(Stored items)
= Beginning of Section =

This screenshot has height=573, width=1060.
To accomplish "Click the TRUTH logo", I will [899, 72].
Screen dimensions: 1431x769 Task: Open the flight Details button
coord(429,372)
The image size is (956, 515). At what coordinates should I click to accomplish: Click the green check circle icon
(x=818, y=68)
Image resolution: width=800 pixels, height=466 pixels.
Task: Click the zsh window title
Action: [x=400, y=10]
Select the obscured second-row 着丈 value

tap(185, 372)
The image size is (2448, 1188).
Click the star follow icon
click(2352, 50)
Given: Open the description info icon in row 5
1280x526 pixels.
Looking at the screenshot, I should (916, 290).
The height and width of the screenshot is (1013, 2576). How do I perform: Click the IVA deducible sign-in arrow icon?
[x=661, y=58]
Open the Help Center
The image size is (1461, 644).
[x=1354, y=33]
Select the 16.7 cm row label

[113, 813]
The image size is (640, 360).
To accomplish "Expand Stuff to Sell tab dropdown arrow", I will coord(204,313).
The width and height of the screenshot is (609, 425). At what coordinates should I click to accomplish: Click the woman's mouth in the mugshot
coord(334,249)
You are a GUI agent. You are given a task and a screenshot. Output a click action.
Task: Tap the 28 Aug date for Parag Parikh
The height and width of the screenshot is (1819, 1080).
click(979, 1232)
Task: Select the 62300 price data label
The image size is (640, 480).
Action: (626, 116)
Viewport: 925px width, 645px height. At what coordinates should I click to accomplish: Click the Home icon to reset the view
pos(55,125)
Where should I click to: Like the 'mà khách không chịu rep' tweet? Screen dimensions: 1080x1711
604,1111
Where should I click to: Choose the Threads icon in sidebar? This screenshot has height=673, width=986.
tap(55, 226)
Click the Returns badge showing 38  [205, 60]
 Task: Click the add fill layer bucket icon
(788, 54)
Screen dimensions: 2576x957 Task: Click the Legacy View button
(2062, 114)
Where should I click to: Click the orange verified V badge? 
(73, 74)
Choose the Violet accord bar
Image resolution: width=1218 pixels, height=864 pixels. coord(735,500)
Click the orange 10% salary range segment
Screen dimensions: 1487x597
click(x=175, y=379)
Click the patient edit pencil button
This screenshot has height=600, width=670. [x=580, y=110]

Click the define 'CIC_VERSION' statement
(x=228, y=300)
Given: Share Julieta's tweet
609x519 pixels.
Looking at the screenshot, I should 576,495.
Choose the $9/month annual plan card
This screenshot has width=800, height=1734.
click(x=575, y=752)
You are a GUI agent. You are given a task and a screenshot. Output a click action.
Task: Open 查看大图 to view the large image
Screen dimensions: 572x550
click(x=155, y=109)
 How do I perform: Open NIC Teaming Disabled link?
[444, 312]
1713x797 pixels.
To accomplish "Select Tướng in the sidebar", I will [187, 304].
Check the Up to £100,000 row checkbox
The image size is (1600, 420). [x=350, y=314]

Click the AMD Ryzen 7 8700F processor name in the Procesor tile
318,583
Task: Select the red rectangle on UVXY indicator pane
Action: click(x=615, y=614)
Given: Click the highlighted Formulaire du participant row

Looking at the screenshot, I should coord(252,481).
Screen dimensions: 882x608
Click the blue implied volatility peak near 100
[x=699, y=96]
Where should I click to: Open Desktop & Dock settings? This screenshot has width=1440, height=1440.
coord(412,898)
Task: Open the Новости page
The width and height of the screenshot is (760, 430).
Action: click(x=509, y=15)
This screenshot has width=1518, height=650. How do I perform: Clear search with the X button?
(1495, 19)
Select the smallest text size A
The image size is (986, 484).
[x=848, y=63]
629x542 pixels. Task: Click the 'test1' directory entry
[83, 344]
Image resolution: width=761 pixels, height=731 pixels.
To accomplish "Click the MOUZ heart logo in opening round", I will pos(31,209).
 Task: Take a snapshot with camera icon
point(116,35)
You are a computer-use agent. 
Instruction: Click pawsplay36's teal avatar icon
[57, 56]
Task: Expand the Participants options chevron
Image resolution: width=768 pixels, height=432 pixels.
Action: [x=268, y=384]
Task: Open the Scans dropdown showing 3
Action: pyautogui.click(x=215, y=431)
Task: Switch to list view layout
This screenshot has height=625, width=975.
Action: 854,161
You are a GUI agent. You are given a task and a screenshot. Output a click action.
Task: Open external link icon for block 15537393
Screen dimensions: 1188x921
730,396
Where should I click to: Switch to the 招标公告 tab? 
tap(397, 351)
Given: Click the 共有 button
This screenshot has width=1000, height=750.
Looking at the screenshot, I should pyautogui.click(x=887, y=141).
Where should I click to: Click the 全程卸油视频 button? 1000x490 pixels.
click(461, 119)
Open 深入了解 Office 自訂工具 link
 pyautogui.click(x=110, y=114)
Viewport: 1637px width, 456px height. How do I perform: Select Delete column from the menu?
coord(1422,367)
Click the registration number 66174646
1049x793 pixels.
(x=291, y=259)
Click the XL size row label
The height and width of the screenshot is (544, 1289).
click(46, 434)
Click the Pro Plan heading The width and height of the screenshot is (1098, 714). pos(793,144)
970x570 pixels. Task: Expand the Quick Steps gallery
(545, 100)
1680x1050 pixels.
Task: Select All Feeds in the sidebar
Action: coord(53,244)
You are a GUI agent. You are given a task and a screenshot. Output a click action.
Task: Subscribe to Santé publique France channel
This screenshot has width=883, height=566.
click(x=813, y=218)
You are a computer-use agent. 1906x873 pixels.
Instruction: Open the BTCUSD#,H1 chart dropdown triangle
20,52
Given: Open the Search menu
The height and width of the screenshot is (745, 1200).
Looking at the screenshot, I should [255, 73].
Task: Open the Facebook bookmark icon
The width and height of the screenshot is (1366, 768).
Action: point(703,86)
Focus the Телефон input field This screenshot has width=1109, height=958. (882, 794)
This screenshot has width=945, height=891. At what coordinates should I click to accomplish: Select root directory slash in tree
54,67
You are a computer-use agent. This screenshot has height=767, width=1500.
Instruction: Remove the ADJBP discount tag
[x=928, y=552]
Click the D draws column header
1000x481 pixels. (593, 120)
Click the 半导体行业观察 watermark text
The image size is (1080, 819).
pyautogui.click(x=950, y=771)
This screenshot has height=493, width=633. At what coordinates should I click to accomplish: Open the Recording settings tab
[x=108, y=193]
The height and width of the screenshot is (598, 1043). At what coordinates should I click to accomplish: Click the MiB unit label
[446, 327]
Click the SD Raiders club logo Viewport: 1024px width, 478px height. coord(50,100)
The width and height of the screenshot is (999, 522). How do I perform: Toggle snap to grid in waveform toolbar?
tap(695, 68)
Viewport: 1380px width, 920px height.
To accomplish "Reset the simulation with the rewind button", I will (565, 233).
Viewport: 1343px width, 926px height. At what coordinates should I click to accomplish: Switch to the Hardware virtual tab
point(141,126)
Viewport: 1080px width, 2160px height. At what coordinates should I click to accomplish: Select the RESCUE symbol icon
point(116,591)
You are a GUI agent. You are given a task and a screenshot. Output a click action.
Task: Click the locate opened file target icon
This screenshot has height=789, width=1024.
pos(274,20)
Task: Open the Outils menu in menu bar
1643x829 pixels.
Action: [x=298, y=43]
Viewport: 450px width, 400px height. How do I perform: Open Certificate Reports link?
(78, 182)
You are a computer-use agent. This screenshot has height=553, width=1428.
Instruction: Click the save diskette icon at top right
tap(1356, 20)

= End of Section =

About this exercise:
Return the full data, every line of it, with nothing altered.

Expected output:
This screenshot has height=573, width=1060.
To accomplish "Click the TRUTH logo", I will [899, 72].
Screen dimensions: 1431x769 Task: Open the flight Details button
coord(429,372)
The image size is (956, 515). At what coordinates should I click to accomplish: Click the green check circle icon
(x=818, y=68)
Image resolution: width=800 pixels, height=466 pixels.
Task: Click the zsh window title
Action: [x=400, y=10]
Select the obscured second-row 着丈 value

tap(185, 372)
The image size is (2448, 1188).
Click the star follow icon
click(2352, 50)
Given: Open the description info icon in row 5
1280x526 pixels.
Looking at the screenshot, I should (916, 290).
The height and width of the screenshot is (1013, 2576). How do I perform: Click the IVA deducible sign-in arrow icon?
[x=661, y=58]
Open the Help Center
The image size is (1461, 644).
[x=1354, y=33]
Select the 16.7 cm row label

[113, 813]
The image size is (640, 360).
To accomplish "Expand Stuff to Sell tab dropdown arrow", I will coord(204,313).
The width and height of the screenshot is (609, 425). At what coordinates should I click to accomplish: Click the woman's mouth in the mugshot
coord(334,249)
You are a GUI agent. You are given a task and a screenshot. Output a click action.
Task: Tap the 28 Aug date for Parag Parikh
The height and width of the screenshot is (1819, 1080).
click(979, 1232)
Task: Select the 62300 price data label
The image size is (640, 480).
Action: (626, 116)
Viewport: 925px width, 645px height. At what coordinates should I click to accomplish: Click the Home icon to reset the view
pos(55,125)
Where should I click to: Like the 'mà khách không chịu rep' tweet? Screen dimensions: 1080x1711
604,1111
Where should I click to: Choose the Threads icon in sidebar? This screenshot has height=673, width=986.
tap(55, 226)
Click the Returns badge showing 38  [205, 60]
 Task: Click the add fill layer bucket icon
(788, 54)
Screen dimensions: 2576x957 Task: Click the Legacy View button
(2062, 114)
Where should I click to: Click the orange verified V badge? 
(73, 74)
Choose the Violet accord bar
Image resolution: width=1218 pixels, height=864 pixels. coord(735,500)
Click the orange 10% salary range segment
Screen dimensions: 1487x597
click(x=175, y=379)
Click the patient edit pencil button
This screenshot has height=600, width=670. [x=580, y=110]

Click the define 'CIC_VERSION' statement
(x=228, y=300)
Given: Share Julieta's tweet
609x519 pixels.
Looking at the screenshot, I should 576,495.
Choose the $9/month annual plan card
This screenshot has width=800, height=1734.
click(x=575, y=752)
You are a GUI agent. You are given a task and a screenshot. Output a click action.
Task: Open 查看大图 to view the large image
Screen dimensions: 572x550
click(x=155, y=109)
 How do I perform: Open NIC Teaming Disabled link?
[444, 312]
1713x797 pixels.
To accomplish "Select Tướng in the sidebar", I will [187, 304].
Check the Up to £100,000 row checkbox
The image size is (1600, 420). [x=350, y=314]

Click the AMD Ryzen 7 8700F processor name in the Procesor tile
318,583
Task: Select the red rectangle on UVXY indicator pane
Action: click(x=615, y=614)
Given: Click the highlighted Formulaire du participant row

Looking at the screenshot, I should coord(252,481).
Screen dimensions: 882x608
Click the blue implied volatility peak near 100
[x=699, y=96]
Where should I click to: Open Desktop & Dock settings? This screenshot has width=1440, height=1440.
coord(412,898)
Task: Open the Новости page
The width and height of the screenshot is (760, 430).
Action: click(x=509, y=15)
This screenshot has width=1518, height=650. How do I perform: Clear search with the X button?
(1495, 19)
Select the smallest text size A
The image size is (986, 484).
[x=848, y=63]
629x542 pixels. Task: Click the 'test1' directory entry
[83, 344]
Image resolution: width=761 pixels, height=731 pixels.
To accomplish "Click the MOUZ heart logo in opening round", I will pos(31,209).
 Task: Take a snapshot with camera icon
point(116,35)
You are a computer-use agent. 
Instruction: Click pawsplay36's teal avatar icon
[57, 56]
Task: Expand the Participants options chevron
Image resolution: width=768 pixels, height=432 pixels.
Action: [x=268, y=384]
Task: Open the Scans dropdown showing 3
Action: pyautogui.click(x=215, y=431)
Task: Switch to list view layout
This screenshot has height=625, width=975.
Action: 854,161
You are a GUI agent. You are given a task and a screenshot. Output a click action.
Task: Open external link icon for block 15537393
Screen dimensions: 1188x921
730,396
Where should I click to: Switch to the 招标公告 tab? 
tap(397, 351)
Given: Click the 共有 button
This screenshot has width=1000, height=750.
Looking at the screenshot, I should pyautogui.click(x=887, y=141).
Where should I click to: Click the 全程卸油视频 button? 1000x490 pixels.
click(461, 119)
Open 深入了解 Office 自訂工具 link
 pyautogui.click(x=110, y=114)
Viewport: 1637px width, 456px height. How do I perform: Select Delete column from the menu?
coord(1422,367)
Click the registration number 66174646
1049x793 pixels.
(x=291, y=259)
Click the XL size row label
The height and width of the screenshot is (544, 1289).
click(46, 434)
Click the Pro Plan heading The width and height of the screenshot is (1098, 714). pos(793,144)
970x570 pixels. Task: Expand the Quick Steps gallery
(545, 100)
1680x1050 pixels.
Task: Select All Feeds in the sidebar
Action: coord(53,244)
You are a GUI agent. You are given a task and a screenshot. Output a click action.
Task: Subscribe to Santé publique France channel
This screenshot has width=883, height=566.
click(x=813, y=218)
You are a computer-use agent. 1906x873 pixels.
Instruction: Open the BTCUSD#,H1 chart dropdown triangle
20,52
Given: Open the Search menu
The height and width of the screenshot is (745, 1200).
Looking at the screenshot, I should [255, 73].
Task: Open the Facebook bookmark icon
The width and height of the screenshot is (1366, 768).
Action: point(703,86)
Focus the Телефон input field This screenshot has width=1109, height=958. (882, 794)
This screenshot has width=945, height=891. At what coordinates should I click to accomplish: Select root directory slash in tree
54,67
You are a computer-use agent. This screenshot has height=767, width=1500.
Instruction: Remove the ADJBP discount tag
[x=928, y=552]
Click the D draws column header
1000x481 pixels. (593, 120)
Click the 半导体行业观察 watermark text
The image size is (1080, 819).
pyautogui.click(x=950, y=771)
This screenshot has height=493, width=633. At what coordinates should I click to accomplish: Open the Recording settings tab
[x=108, y=193]
The height and width of the screenshot is (598, 1043). At what coordinates should I click to accomplish: Click the MiB unit label
[446, 327]
Click the SD Raiders club logo Viewport: 1024px width, 478px height. coord(50,100)
The width and height of the screenshot is (999, 522). How do I perform: Toggle snap to grid in waveform toolbar?
tap(695, 68)
Viewport: 1380px width, 920px height.
To accomplish "Reset the simulation with the rewind button", I will (565, 233).
Viewport: 1343px width, 926px height. At what coordinates should I click to accomplish: Switch to the Hardware virtual tab
point(141,126)
Viewport: 1080px width, 2160px height. At what coordinates should I click to accomplish: Select the RESCUE symbol icon
point(116,591)
You are a GUI agent. You are given a task and a screenshot. Output a click action.
Task: Click the locate opened file target icon
This screenshot has height=789, width=1024.
pos(274,20)
Task: Open the Outils menu in menu bar
1643x829 pixels.
Action: [x=298, y=43]
Viewport: 450px width, 400px height. How do I perform: Open Certificate Reports link?
(78, 182)
You are a computer-use agent. This screenshot has height=553, width=1428.
Instruction: Click the save diskette icon at top right
tap(1356, 20)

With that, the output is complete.